Task item: Only the lines from the top of the data through the one with "Given: Click 'Which" are to be written out, each exactly as it stands.

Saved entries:
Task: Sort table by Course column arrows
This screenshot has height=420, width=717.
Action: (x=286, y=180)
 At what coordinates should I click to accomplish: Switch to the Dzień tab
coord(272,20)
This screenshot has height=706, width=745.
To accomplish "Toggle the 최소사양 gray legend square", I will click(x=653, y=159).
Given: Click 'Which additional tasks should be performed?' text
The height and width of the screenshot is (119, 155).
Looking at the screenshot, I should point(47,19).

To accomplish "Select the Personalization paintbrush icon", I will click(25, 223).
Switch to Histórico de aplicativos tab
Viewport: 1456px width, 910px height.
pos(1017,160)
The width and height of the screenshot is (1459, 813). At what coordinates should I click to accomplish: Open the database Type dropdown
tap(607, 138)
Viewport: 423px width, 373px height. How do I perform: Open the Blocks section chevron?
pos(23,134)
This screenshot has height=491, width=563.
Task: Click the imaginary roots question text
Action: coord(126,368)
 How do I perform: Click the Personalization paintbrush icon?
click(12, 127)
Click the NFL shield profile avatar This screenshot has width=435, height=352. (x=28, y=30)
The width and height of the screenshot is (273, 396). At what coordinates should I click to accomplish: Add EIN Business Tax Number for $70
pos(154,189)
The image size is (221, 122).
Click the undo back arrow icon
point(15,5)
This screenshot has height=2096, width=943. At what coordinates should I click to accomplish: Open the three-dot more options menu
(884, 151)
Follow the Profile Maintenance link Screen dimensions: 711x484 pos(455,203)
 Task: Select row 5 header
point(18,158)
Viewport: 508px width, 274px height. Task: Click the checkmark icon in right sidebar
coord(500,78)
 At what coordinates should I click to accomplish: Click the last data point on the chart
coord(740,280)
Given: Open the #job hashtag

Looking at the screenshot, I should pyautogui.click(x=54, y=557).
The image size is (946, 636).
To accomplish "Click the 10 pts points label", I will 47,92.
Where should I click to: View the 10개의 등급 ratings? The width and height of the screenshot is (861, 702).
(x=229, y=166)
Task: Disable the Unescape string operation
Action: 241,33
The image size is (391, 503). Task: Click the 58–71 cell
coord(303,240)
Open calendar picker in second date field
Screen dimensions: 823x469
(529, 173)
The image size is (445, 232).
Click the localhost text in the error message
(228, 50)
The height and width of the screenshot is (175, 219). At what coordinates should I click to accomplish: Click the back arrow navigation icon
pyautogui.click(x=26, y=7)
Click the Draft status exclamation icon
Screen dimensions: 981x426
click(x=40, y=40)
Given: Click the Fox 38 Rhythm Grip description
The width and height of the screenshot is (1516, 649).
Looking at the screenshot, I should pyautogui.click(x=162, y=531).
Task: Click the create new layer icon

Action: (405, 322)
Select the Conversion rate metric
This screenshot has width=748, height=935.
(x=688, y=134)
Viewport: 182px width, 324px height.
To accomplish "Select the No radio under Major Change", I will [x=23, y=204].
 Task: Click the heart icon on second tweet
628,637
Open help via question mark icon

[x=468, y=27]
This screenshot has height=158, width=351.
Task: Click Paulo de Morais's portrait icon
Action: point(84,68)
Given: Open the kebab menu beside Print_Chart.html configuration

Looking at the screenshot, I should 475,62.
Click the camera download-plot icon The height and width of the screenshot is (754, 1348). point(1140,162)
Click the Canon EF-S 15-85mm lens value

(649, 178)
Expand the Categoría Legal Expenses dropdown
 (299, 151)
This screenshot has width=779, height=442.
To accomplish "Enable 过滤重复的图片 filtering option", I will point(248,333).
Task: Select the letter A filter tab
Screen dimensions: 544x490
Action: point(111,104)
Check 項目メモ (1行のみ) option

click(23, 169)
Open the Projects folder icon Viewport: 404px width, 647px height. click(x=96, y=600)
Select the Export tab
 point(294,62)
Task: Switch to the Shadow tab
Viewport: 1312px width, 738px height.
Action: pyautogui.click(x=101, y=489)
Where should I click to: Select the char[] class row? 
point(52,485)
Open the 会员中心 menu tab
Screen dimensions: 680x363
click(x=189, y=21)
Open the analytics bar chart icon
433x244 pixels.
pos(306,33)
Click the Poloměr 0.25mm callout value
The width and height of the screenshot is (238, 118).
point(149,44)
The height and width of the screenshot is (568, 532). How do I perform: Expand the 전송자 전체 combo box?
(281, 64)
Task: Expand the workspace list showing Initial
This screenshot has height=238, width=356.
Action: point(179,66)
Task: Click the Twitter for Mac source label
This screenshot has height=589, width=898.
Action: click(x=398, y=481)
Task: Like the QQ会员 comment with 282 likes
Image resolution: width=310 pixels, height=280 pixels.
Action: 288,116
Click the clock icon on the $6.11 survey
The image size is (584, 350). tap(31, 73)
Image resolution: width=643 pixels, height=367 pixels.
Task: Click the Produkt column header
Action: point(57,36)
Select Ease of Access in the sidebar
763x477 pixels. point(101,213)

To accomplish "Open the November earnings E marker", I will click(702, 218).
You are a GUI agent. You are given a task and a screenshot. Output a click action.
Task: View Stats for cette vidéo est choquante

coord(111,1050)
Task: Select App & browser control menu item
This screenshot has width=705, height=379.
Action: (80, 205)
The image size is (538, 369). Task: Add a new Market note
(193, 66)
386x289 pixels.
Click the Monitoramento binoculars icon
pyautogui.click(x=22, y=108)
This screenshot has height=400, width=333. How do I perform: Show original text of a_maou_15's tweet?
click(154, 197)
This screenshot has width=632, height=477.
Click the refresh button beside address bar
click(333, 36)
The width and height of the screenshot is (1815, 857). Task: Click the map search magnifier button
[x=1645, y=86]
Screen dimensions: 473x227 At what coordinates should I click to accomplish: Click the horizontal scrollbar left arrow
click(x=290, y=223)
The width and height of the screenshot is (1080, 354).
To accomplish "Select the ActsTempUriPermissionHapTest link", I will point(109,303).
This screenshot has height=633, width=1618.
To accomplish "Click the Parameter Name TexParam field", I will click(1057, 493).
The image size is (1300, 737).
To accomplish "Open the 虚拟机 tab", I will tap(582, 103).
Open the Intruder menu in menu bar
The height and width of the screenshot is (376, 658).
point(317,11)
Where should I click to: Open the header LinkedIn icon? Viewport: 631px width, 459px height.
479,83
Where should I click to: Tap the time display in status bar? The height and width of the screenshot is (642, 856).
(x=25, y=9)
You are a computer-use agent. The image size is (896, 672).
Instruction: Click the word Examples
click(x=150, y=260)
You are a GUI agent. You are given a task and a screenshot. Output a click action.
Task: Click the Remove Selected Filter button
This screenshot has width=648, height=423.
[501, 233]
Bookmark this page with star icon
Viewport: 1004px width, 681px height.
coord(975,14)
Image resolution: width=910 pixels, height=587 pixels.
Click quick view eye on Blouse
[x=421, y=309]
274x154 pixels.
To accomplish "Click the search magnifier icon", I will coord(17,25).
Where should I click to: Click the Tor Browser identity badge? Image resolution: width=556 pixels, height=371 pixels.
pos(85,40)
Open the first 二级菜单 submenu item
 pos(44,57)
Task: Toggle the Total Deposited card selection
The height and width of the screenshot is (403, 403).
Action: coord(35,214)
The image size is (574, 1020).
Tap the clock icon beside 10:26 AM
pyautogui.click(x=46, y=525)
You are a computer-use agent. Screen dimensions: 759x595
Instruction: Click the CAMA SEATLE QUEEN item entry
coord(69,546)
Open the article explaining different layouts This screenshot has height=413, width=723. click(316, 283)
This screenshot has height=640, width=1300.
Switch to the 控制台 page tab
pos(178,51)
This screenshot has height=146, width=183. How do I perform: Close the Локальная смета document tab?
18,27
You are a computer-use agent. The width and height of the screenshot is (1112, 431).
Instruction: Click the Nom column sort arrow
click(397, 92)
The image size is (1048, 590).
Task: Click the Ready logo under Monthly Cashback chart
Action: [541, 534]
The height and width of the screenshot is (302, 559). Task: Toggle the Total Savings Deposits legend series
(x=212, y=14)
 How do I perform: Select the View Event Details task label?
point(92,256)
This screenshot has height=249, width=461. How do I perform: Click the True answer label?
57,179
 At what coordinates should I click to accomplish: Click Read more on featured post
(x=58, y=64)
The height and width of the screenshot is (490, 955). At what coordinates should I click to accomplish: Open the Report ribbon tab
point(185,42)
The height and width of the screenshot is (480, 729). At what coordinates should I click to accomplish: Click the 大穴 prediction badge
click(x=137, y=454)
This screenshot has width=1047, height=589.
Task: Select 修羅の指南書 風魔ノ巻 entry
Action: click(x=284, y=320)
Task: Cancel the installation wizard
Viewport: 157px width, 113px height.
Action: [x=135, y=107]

Result of the task:
Task: Sort table by Course column arrows
This screenshot has height=420, width=717.
Action: (x=286, y=180)
 At what coordinates should I click to accomplish: Switch to the Dzień tab
coord(272,20)
This screenshot has height=706, width=745.
To accomplish "Toggle the 최소사양 gray legend square", I will click(x=653, y=159).
Given: Click 'Which additional tasks should be performed?' text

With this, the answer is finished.